» Work required
From the entries that follow, list every line in which the string "menu" appears.

== Material shown ==

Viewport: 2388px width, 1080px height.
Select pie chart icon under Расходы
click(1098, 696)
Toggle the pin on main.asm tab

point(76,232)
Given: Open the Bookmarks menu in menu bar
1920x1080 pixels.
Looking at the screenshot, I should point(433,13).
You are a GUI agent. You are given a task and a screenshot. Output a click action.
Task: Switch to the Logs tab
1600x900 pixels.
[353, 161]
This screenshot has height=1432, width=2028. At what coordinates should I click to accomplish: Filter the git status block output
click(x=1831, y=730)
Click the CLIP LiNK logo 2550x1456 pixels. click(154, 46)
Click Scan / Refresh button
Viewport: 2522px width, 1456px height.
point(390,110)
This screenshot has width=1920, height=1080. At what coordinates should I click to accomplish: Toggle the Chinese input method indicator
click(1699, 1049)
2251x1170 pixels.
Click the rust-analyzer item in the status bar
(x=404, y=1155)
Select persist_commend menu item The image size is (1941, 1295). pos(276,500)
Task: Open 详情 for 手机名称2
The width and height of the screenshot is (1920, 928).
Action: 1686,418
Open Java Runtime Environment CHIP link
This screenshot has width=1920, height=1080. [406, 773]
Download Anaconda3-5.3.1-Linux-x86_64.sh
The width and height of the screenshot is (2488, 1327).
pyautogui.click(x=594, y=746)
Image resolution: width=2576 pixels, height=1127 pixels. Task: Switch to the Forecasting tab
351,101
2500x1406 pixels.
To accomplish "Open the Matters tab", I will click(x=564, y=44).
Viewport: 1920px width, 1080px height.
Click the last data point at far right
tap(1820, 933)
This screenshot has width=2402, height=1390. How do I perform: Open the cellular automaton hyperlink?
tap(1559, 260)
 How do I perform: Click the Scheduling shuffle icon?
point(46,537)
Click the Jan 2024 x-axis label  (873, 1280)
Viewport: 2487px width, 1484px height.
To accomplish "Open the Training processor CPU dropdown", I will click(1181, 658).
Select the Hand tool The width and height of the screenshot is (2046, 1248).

===

» Response to the task
Given: Open the Bookmarks menu in menu bar
Select persist_commend menu item The image size is (1941, 1295). pos(276,500)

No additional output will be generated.